Selected passage
__________
- Born: July 2, 1907 Trinidad, Colorado, U.S.
- Died: July 7, 1966 (aged 59) Los Angeles, California, U.S.
- Occupation: Actor

= Ed Wolff (actor) =

American actor (1907–1966)

Ed Wolff (July 2, 1907 — July 7, 1966) was an American actor. He was known for his height of 7'4" and for his monster roles in The Phantom of the Opera (1925), The Phantom Creeps (1939), Invaders from Mars (1953), The Colossus of New York (1958) and Return of the Fly (1959).

==Biography==
Wolff was born on July 2, 1907, in Trinidad, Colorado.

Before becoming an actor, he was a circus giant. With limited opportunities to perform in films, Wolff found employment as a house painter, and he worked in carnivals and amusement parks.

His first movie as an actor was The Phantom of the Opera in 1925 at age 18.

Wolf died on July 7, 1966, in Los Angeles, California, five days after his 59th birthday.
__________
Entries supplied

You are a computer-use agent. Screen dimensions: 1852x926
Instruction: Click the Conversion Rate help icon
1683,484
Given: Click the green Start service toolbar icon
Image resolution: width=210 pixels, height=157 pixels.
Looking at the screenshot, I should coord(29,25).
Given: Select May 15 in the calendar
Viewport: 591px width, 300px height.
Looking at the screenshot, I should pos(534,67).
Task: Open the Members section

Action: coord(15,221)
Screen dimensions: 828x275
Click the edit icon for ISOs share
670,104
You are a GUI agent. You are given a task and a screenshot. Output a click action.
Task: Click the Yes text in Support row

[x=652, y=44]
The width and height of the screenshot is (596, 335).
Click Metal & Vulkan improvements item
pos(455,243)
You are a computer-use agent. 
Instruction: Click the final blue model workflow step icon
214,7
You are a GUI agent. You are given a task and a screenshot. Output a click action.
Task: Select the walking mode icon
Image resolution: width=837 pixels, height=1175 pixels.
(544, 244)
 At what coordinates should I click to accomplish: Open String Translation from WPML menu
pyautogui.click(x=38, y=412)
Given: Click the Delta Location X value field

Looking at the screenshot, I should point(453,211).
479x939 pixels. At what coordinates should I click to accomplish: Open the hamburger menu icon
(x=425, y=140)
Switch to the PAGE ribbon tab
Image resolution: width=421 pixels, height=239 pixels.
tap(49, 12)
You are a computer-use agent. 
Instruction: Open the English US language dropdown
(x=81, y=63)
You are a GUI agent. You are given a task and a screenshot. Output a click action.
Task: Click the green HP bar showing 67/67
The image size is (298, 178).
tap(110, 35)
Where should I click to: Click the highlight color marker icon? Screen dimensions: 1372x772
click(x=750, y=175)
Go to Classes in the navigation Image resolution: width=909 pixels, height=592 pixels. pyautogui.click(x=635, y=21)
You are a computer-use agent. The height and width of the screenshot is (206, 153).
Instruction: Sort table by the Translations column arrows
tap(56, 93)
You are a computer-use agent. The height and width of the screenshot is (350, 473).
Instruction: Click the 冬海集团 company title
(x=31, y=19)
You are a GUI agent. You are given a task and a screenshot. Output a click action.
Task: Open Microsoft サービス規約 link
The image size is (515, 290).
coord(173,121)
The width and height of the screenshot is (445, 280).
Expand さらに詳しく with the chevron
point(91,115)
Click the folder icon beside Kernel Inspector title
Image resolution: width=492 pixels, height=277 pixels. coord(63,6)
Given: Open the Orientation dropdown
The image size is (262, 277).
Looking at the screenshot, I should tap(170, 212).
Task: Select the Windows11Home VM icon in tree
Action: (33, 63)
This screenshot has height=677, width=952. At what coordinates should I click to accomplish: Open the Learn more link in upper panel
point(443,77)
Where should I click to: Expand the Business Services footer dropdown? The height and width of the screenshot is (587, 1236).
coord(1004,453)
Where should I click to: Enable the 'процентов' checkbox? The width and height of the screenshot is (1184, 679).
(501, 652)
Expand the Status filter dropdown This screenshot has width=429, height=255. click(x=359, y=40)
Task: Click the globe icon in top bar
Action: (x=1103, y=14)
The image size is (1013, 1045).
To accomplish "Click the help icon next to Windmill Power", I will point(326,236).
__________
Job 1
In the Ed Wolff biography, what was Wolff's work before he became an actor?
Job 2
Reproduce the stretch of the Ed Wolff biography from "Ed Wolff (July" through "1925 at age 18.".

Correct output 1
He was a circus giant.

Correct output 2
Ed Wolff (July 2, 1907 — July 7, 1966) was an American actor. He was known for his height of 7'4" and for his monster roles in The Phantom of the Opera (1925), The Phantom Creeps (1939), Invaders from Mars (1953), The Colossus of New York (1958) and Return of the Fly (1959).

==Biography==
Wolff was born on July 2, 1907, in Trinidad, Colorado.

Before becoming an actor, he was a circus giant. With limited opportunities to perform in films, Wolff found employment as a house painter, and he worked in carnivals and amusement parks.

His first movie as an actor was The Phantom of the Opera in 1925 at age 18.